» **SOURCE INFORMATION**:

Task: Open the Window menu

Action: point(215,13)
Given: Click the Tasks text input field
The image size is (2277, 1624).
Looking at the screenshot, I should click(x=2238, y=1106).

» **THE TASK**:
An exact copy of the lines from the one holding "Given: Click the Tasks text input field" through the end of the data is the whole answer.

» **TASK RESPONSE**:
Given: Click the Tasks text input field
The image size is (2277, 1624).
Looking at the screenshot, I should click(x=2238, y=1106).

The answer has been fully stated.